I want to be sure you understand the facts, here: Mom had a paper that said she had custody and should receive child support. The child, however, had been living with Dad for two years. Dad finally got around to filing papers to modify custody and three months later was then awarded temporary custody. Mom was arguing, Dad STILL had to pay support to Mom "because the papers say so!" even though the child had been living with Dad and Dad had been supporting the child on his own without any support from Mom. The appellate court said:
[Mom] points out that Section 510(a) of the Illinois Marriage and Dissolution of Marriage Act provides that a judgment respecting child support may be modified only as to installments accruing subsequent to due notice by the moving party of the filing of a motion for modification. (Ill.Rev.Stat.1987, ch. 40, par. 510(a).) However, we think that in this case, appellant was put on due notice by the filing of the petition for temporary custody that she might lose custody of the child, and thereby also the right to collect child support payments. Although this does not follow the exact language of Section 510(a), we think it fulfills the purpose of that section. Child support is just that -- financial support for a child. Where a custodial parent is directly providing for all of a child's financial needs, there is no reason to require the custodial parent to pay child support to the non-custodial parent. The trial court properly determined that appellee's obligation to pay child support terminated on the date the order was entered granting him temporary custody of the child.
Shoff v. Shoff, 534 N.E.2d 462, 467 - 68, 179 Ill.App.3d 178, 186 - 87 128 Ill.Dec. 280 (Ill.App. 5 Dist., 1989)
Shoff is old case law, but it's not been overturned. Indeed, the Illinois Supreme Court referenced Shoff in its 2014 ruling in Turk v. Turk (2014 IL 116730 (Ill., 2014) ruling. So, if you're looking at modifying child support and want retroactive relief, don't be dissuaded by the restriction in the statute. The Shoff court says common sense takes priority over those wordy laws.
Increases MAY Be Retroactive: A custodial parent may seek an increase in child support whenever there has been a "substantial change in circumstances" that justifies the increase.
The wording of most child support orders places many technical obligations on the obligor. Violation of any one of these technical requirements usually opens the door to a retroactive increase in child support. For example, a support order may require an obligor to notify the support recipient of any increase in income. If the obligor gets a big raise but doesn't tell the recipient, and the recipient learns of the raise a few years later, that recipient can almost certainly reach back to the date of the raise to collect all of the missed child support.
Emancipation Is Not a Bar to Retroactive Increase: In one case, after the child's 21st birthday, the recipient was able to go back over fifteen years to increase child support. The obligor had lost his job and support was temporarily abated. He was supposed to notify Mom when he re-started work. He wen beck to work but forgot to tell Mom. Fifteen years later, after the child had finished high school and moved out, Mom found out Dad had been working all those years. She went back to court and got her past-due child support. People ex rel. Greene v. Young, No. 4-05-0782 (4th Dist, 2006).
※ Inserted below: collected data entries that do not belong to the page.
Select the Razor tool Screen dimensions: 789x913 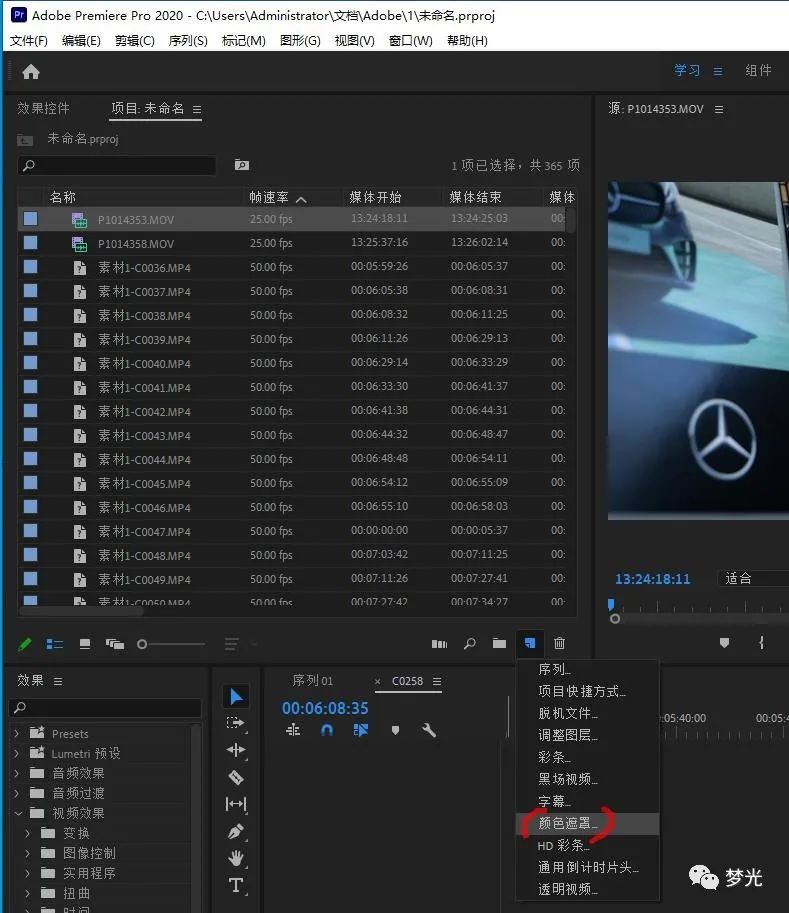(x=236, y=777)
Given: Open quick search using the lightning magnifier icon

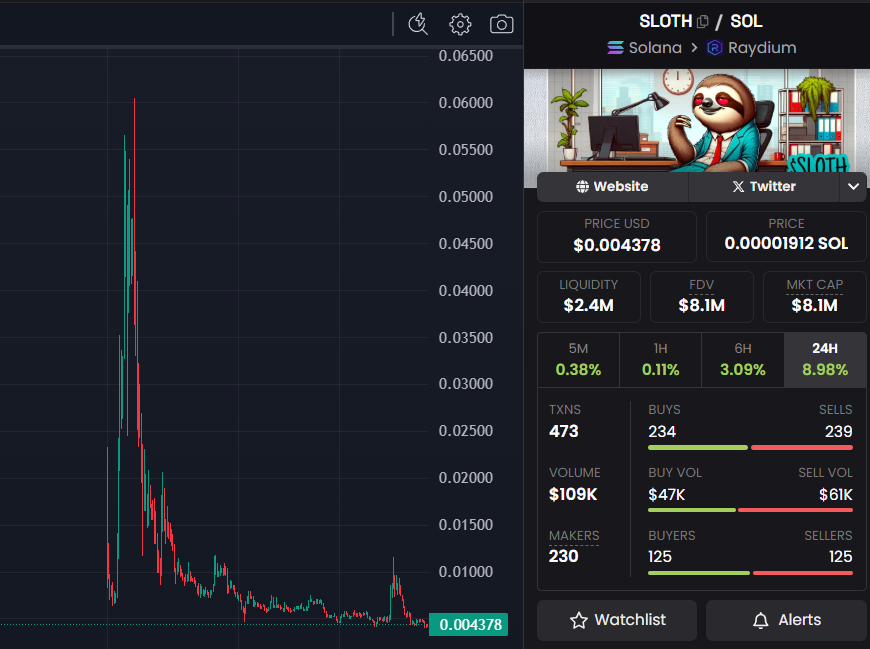Looking at the screenshot, I should coord(418,23).
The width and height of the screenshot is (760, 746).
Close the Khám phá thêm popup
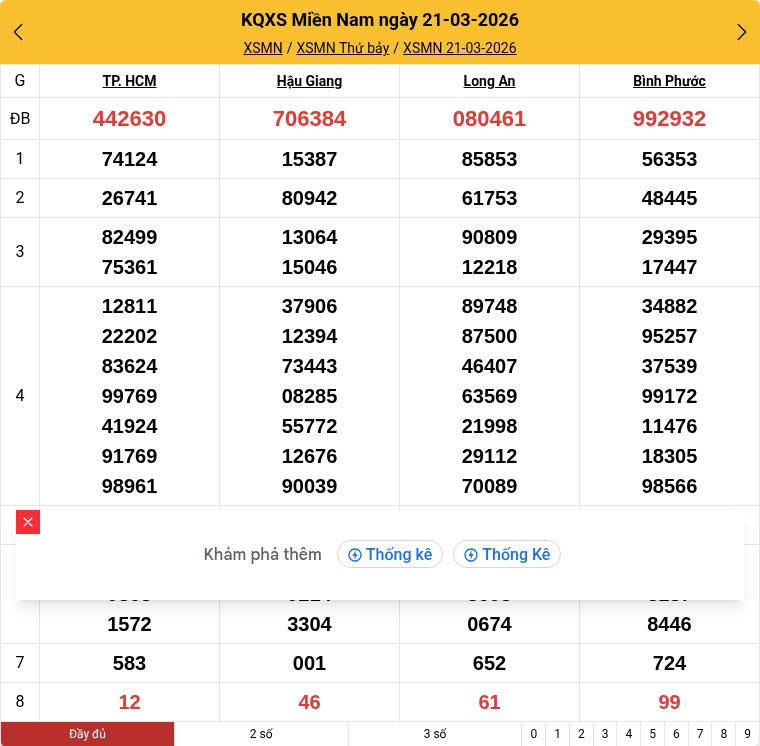pos(28,522)
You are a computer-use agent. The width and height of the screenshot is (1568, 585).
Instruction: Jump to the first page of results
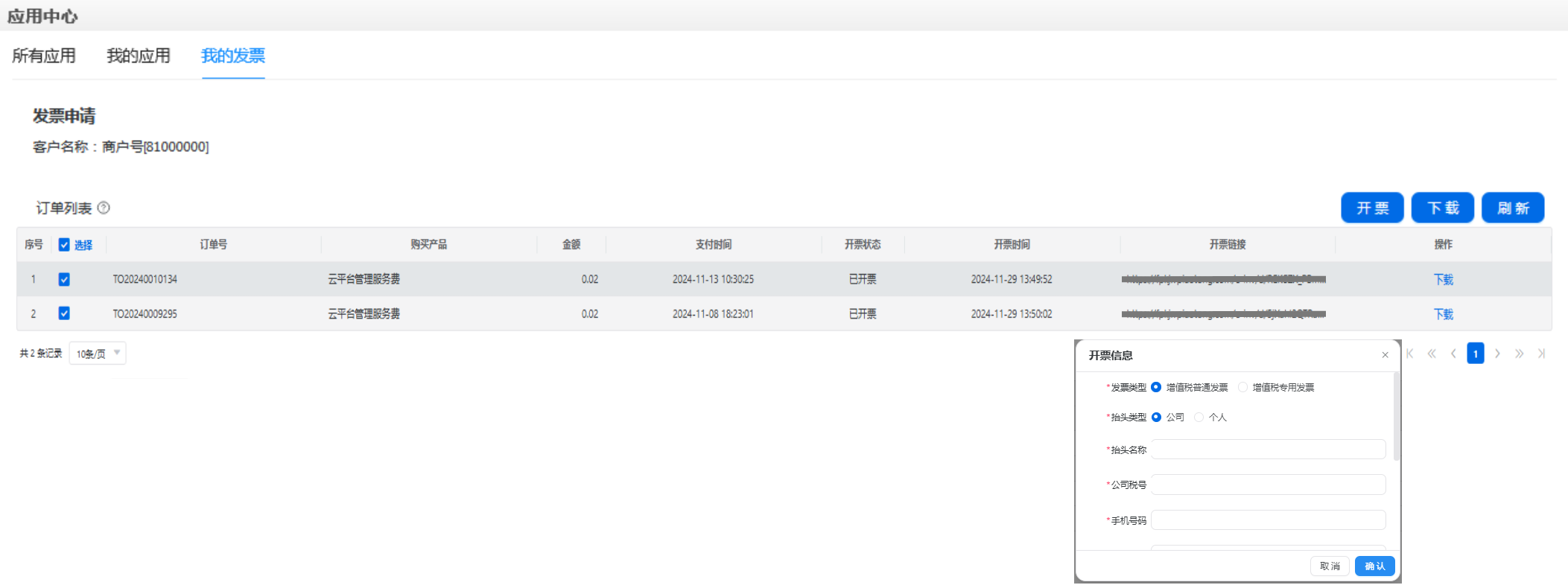click(1410, 354)
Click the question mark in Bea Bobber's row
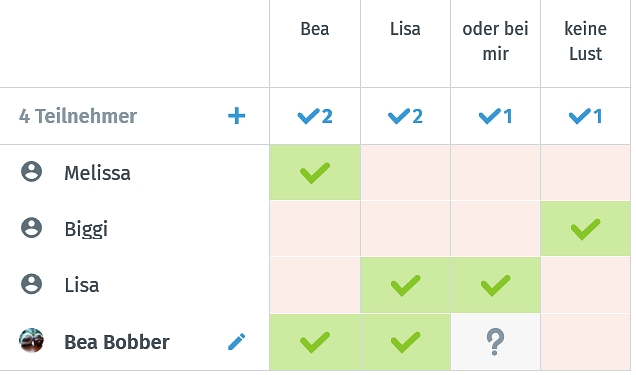This screenshot has width=636, height=375. point(495,342)
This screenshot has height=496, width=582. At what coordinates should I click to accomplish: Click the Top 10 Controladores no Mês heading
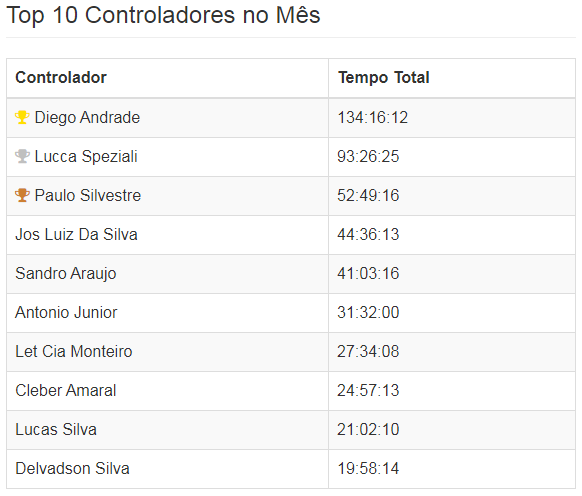[163, 16]
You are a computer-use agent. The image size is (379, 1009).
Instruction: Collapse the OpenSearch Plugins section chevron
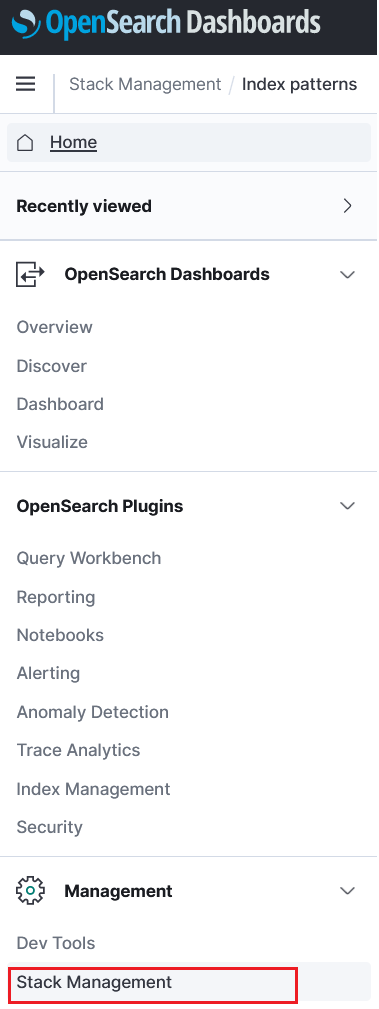pyautogui.click(x=347, y=506)
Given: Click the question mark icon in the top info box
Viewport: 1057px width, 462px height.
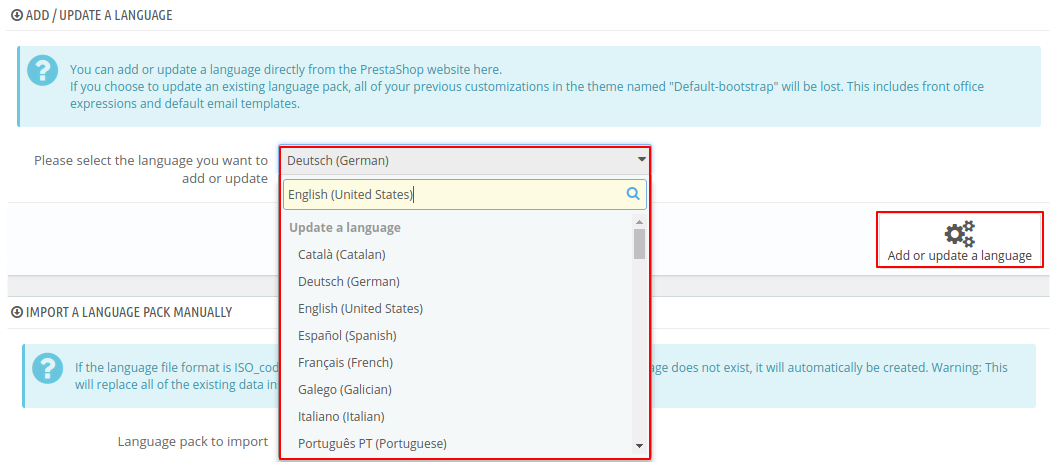Looking at the screenshot, I should (x=42, y=70).
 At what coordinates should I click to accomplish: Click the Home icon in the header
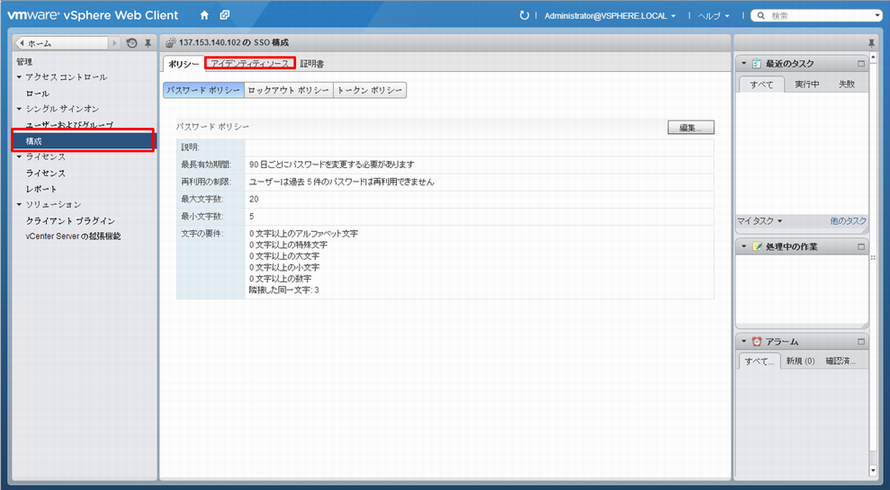[204, 16]
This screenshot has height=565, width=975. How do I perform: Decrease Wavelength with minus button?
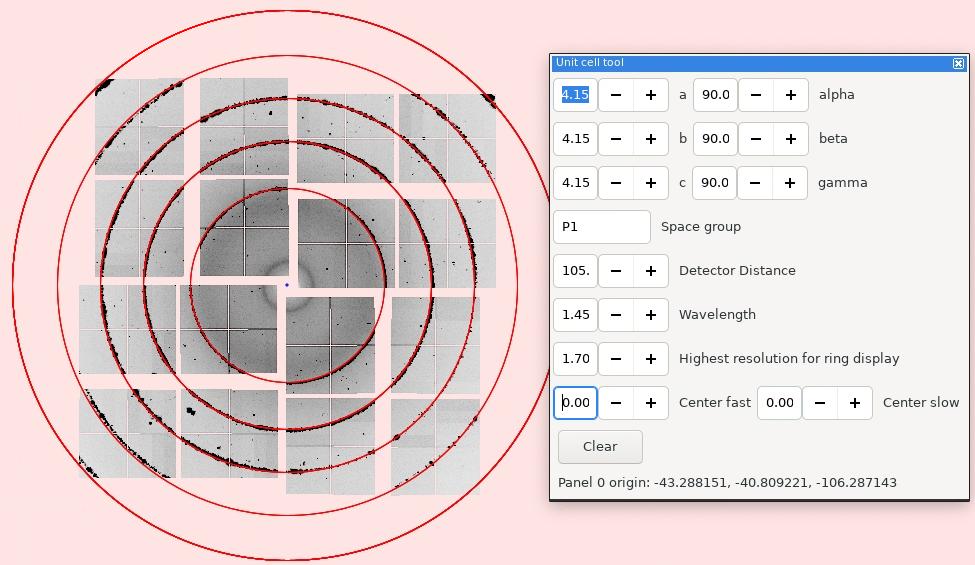(616, 315)
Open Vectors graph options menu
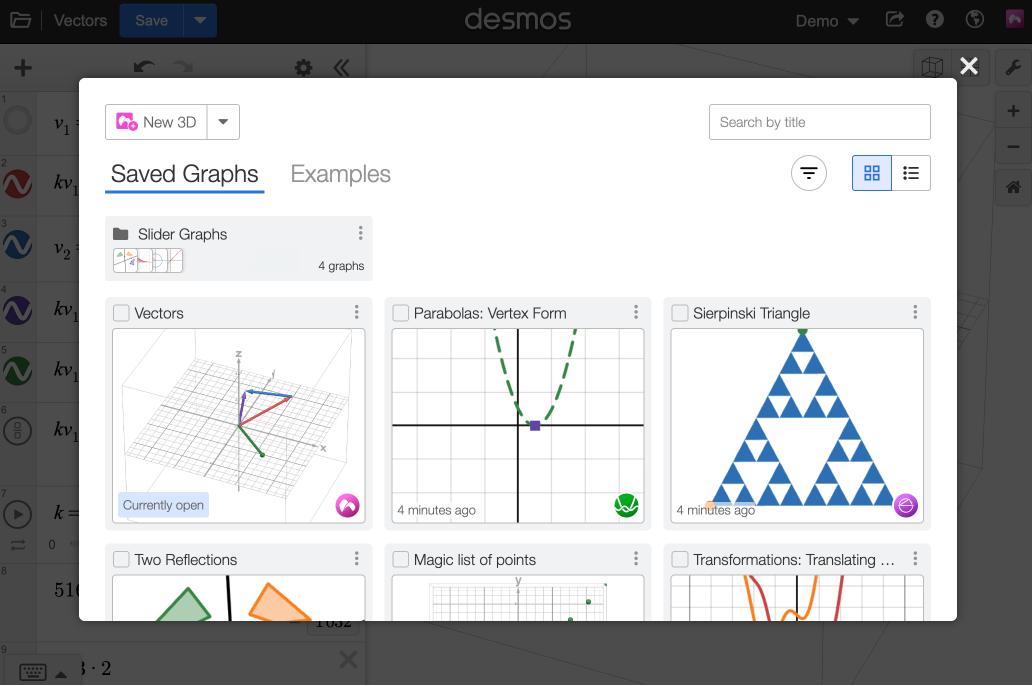Screen dimensions: 1032x686 point(357,313)
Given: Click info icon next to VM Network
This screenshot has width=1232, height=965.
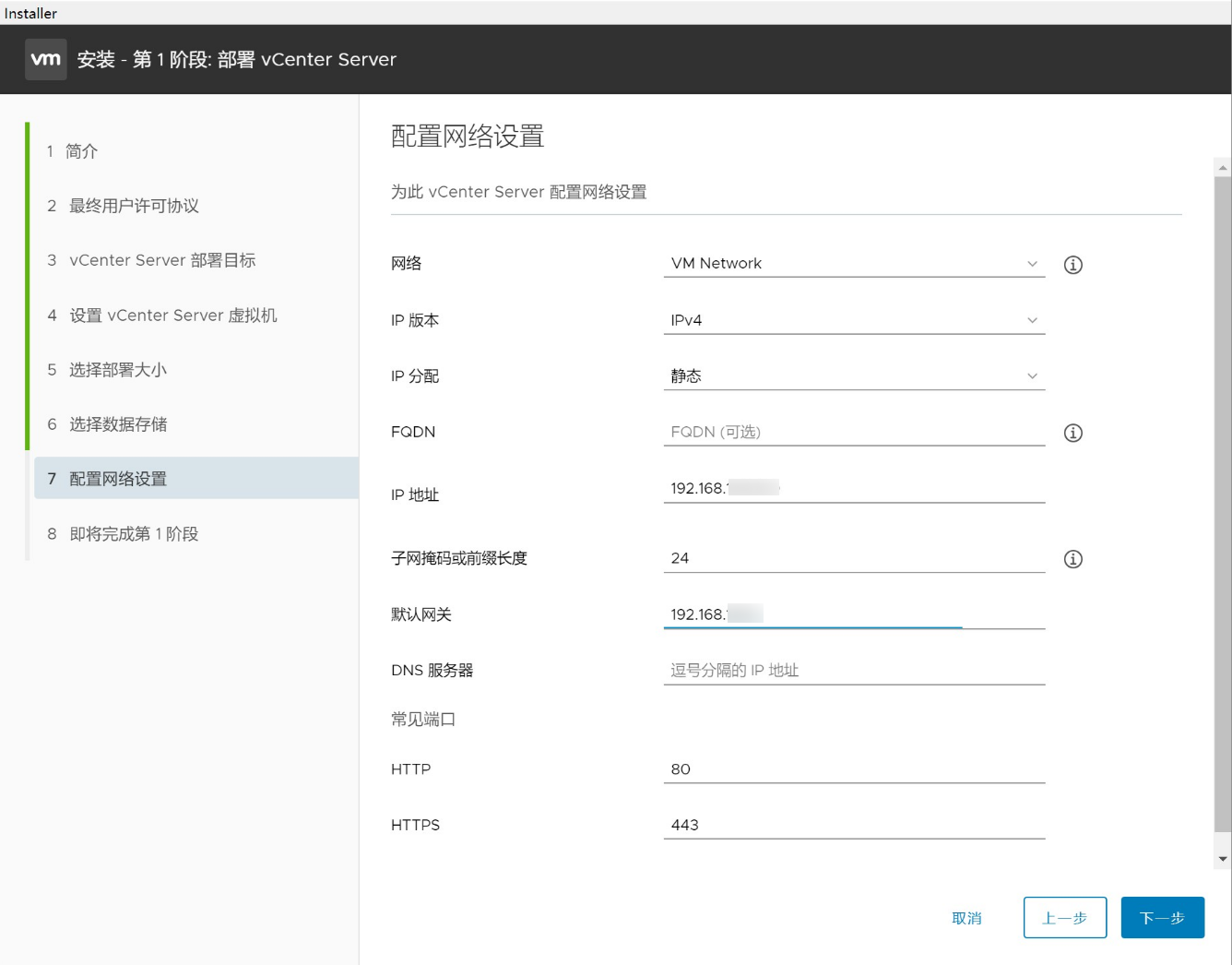Looking at the screenshot, I should [x=1072, y=265].
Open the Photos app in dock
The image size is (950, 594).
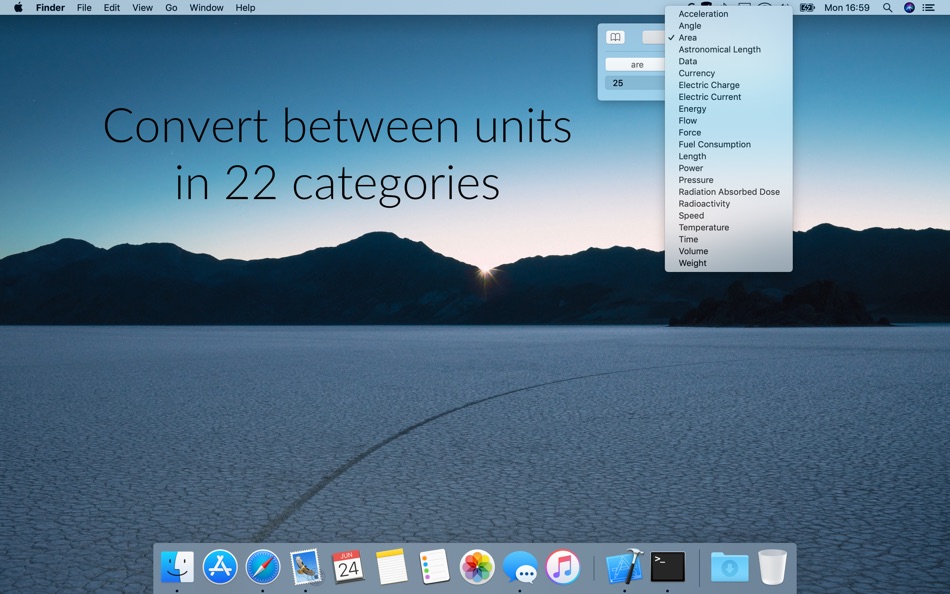[x=477, y=567]
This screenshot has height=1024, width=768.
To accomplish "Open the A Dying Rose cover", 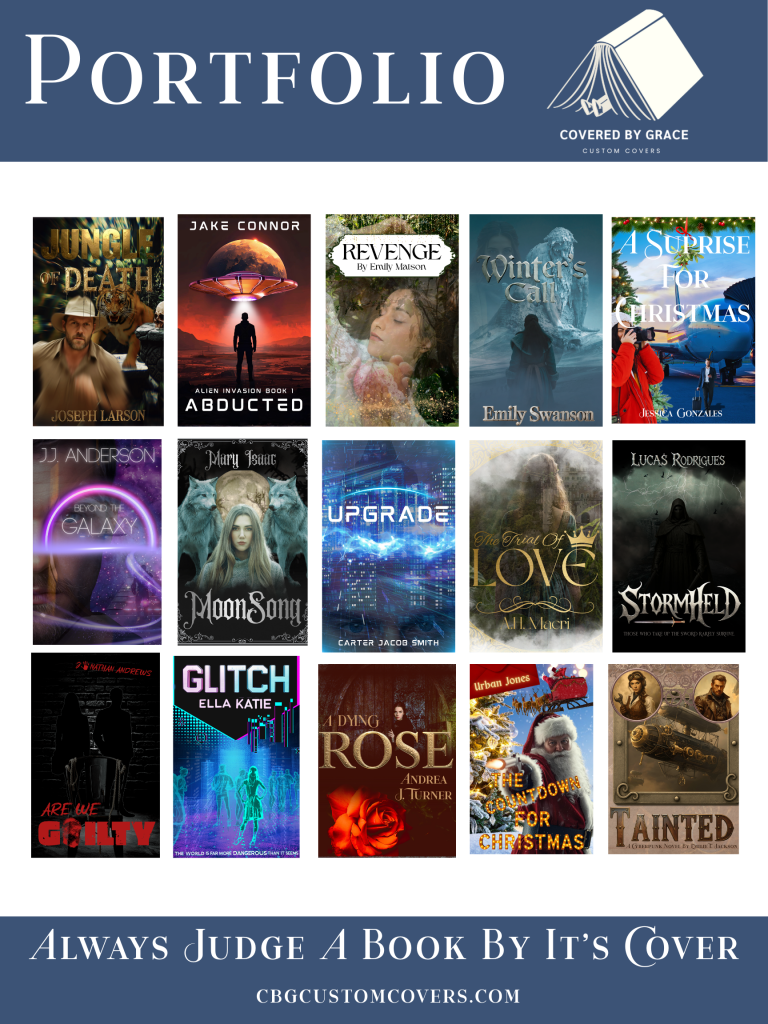I will [x=386, y=760].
Reductions Require Substantial Change in Circumstance Since Last Order ONLY: Imagine you net $100,000 and you're paying support of $20,000. You quit your job to follow your true calling and your net income drops to $60,000. You seek a reduction in support but are denied because the income reduction was voluntary. Unable to pay $20,000 in support on a net of $60,000, you abandon your true calling and go back to your old job. The industry and clientele have changed, however, and you're not able to reach your old income of $100,000. Instead, you net only $70,000. Now the element of "voluntary" is gone -- you're back at your old job and it's not your fault that you're not earning more -- your lower net income of $70,000 is only because the industry and clientele have changed.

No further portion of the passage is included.